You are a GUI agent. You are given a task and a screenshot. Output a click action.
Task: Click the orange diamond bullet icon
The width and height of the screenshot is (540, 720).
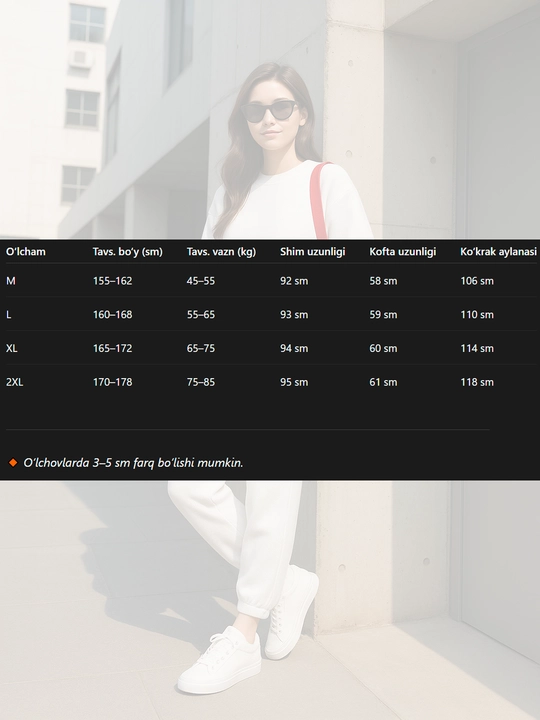13,462
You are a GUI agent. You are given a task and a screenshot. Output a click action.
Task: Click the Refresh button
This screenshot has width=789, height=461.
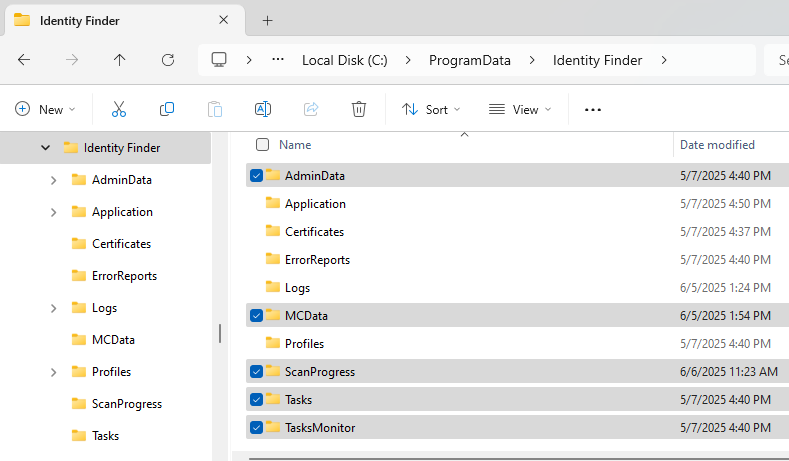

WORK ORDER: Beginning with the line with "Task: Click the Refresh button", repeat the entries above exactly, up to and including the last line, leaving out pictures.

TASK RESPONSE:
Task: Click the Refresh button
This screenshot has width=789, height=461.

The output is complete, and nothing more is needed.